**Brief:** Reproduce all the lines below exactly and omit the images.

Content starts

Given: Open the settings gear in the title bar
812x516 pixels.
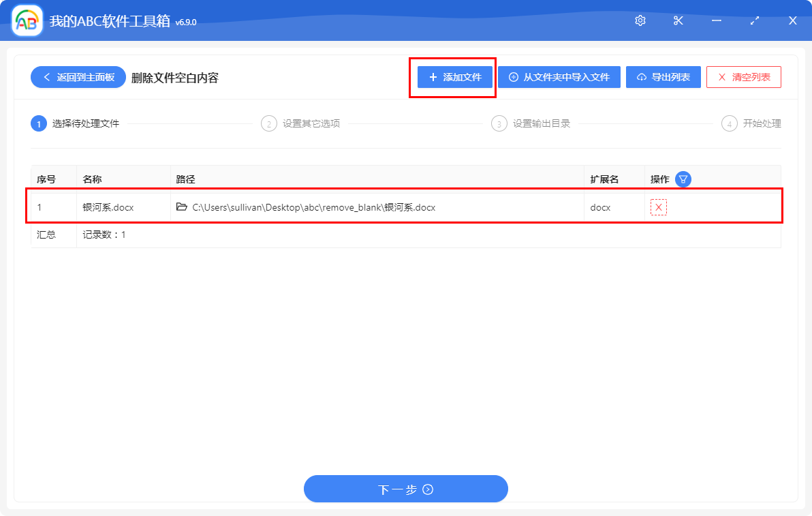Looking at the screenshot, I should pyautogui.click(x=640, y=20).
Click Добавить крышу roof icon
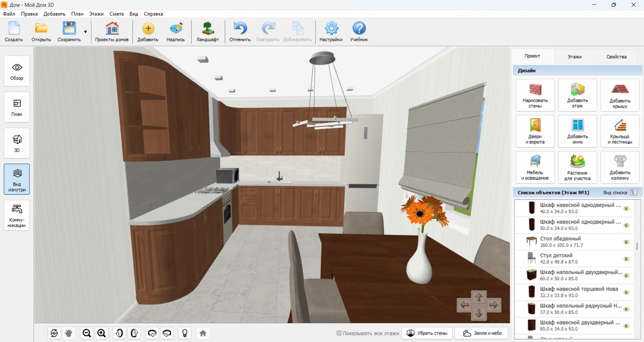 [x=620, y=95]
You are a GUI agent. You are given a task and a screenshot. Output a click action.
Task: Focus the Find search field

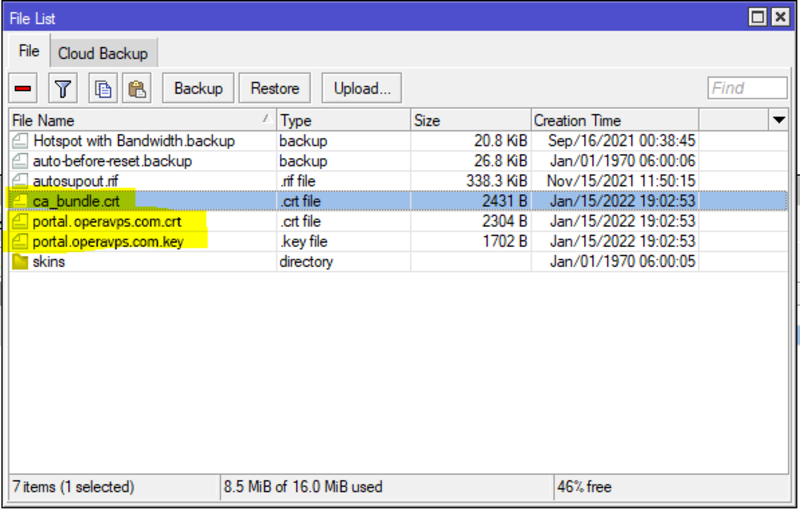coord(747,88)
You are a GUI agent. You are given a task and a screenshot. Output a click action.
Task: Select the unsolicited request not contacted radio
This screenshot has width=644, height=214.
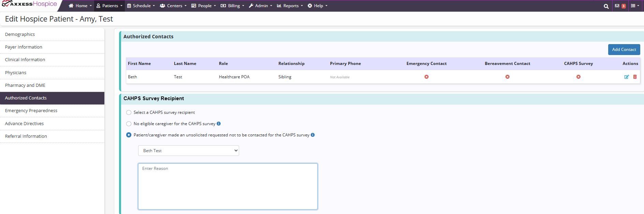coord(129,135)
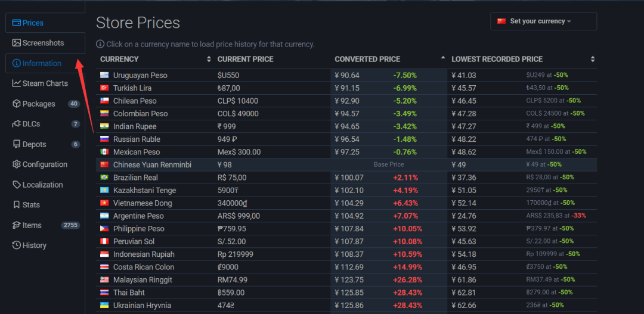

Content ends

**Response to this exercise:**
Given: Open the settings gear in the title bar
812x516 pixels.
Looking at the screenshot, I should pyautogui.click(x=640, y=20).
Click Добавить крышу roof icon
 [x=620, y=95]
You are a GUI agent. You are given a task and a screenshot. Output a click action.
Task: Focus the Find search field

coord(747,88)
You are a GUI agent. You are given a task and a screenshot. Output a click action.
Task: Select the unsolicited request not contacted radio
This screenshot has width=644, height=214.
coord(129,135)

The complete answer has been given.